Love, Admiration and Vanity

By | 30/11/2015

I have been describing love as the feeling we have for a special person next to whom we feel peace, harmony and comfort. As adults, our experiences reproduce what we felt in the earliest stages of our lives with our mothers: she was our first object of love. In our adult life, we choose our partners based on values we admire. And here the trouble starts, because what we admire and our criteria change throughout life; that is, what charmed a person when they were 20 years old might not seem as wonderful 15 or 20 years later.

When someone’s criteria for admiration changes, the delight they felt in the person they loved also changes, as well as the type of person who will attract them from that point on. So it’s not easy to make love last forever, especially when it started in young adulthood, when people are still going through profound changes and establishing their criteria and values. Later loves are more likely to last. Notably, only one of the partners needs to change their criteria for the relationship to fail; a romantic relationship can only succeed in these days of constant change if both partners evolve together, attuned to each other, and change in accordance to similar values.

Many young people admire their good looking and popular peers, and get crushes on them because of this admiration. However, vanity clearly plays a part in this process, because being close to someone who is highly valued by the group makes them feel just as important; that means a person’s cachet increases, or decreases, according to their partner’s social position.

It is quite clear, then, that the criteria for admiration are closely connected to vanity, to how important a person will feel by having been chosen by that specific partner. But this kind of romantic choice is very likely wrong, as the criterion is superficial and based on the approval of the “others.” Vanity, an erotic pleasure that comes from standing out and attracting attention and admiration, influences all our actions and emotions; it particularly affects love, by determining how we pick our partners, and it certainly leads to many mistakes.

It would be better to just pick someone with whom we get along; with whom, when we are alone, we feel happy and satisfied. Above all, romantic relationships are supposed to relieve our feeling of vulnerability, so while gaining prominence because of our partner might be cool, it should only be a perk, not the main attraction. This must be vanity’s role in our lives: pleasing, but not overpowering.
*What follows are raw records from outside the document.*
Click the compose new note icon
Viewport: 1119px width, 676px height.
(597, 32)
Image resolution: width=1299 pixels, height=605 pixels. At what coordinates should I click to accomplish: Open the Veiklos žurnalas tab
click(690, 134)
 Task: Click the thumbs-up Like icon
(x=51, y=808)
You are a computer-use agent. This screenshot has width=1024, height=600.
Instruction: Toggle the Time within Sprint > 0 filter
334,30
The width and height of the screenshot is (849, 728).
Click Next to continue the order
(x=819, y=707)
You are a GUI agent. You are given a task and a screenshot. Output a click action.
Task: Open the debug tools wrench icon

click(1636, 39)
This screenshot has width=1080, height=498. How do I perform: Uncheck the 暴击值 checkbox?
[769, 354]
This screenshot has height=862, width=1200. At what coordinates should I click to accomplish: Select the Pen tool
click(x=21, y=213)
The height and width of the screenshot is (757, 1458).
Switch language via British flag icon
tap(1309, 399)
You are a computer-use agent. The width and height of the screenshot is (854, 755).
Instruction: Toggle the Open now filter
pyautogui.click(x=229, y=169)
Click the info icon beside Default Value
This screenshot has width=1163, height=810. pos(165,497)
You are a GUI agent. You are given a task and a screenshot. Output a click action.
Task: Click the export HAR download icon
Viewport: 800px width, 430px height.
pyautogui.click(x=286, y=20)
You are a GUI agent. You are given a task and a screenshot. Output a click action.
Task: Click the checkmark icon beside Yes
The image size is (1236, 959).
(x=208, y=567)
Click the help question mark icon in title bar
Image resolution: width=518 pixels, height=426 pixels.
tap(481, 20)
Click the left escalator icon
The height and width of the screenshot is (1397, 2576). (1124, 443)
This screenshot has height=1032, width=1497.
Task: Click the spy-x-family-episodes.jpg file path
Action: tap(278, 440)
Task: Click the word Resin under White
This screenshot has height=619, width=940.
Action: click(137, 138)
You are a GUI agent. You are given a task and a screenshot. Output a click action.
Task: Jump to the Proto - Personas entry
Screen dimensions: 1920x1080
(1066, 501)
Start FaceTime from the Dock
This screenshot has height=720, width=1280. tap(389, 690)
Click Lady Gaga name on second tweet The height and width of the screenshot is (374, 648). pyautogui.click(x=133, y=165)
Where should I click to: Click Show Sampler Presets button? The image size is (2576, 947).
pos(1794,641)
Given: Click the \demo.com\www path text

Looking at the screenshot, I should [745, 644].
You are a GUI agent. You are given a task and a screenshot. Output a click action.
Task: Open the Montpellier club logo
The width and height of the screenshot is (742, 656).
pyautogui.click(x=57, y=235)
Vanity’s influence can also be felt in the intimacy of a couple deeply in love. Two people who find each other and realize they have several things in common in character, tastes, interests and life projects develop a very strong bond. This bond is so strong it seems to be unique. And this is vanity, too!

Couples in love, those whose admiration for each other is based on their common ground—which indicates better self-esteem—incessantly praise their love and one another: “you are the most amazing person I’ve ever met.” “I have you, so I don’t need anything else.” “I’m nothing without you.” “There has never been a love like ours…” It becomes an environment in which both compliment each other constantly and regularly; it’s repetitive and somewhat ridiculous.

The gratification of vanity that comes from an intense romantic connection does not seem to need any other kind of reinforcement; each person fulfills the other’s needs, and being admired by other people becomes irrelevant. The comfort their love brings feeds their vanity so well, they might even consider abandoning their old lives, friends, work and possessions—a cabin in the woods seems like more than enough to experience the love they have for each other freely and intensely. Thankfully, they don’t usually go ahead with this dream, as it would never work: people need other types of stimulation in their lives.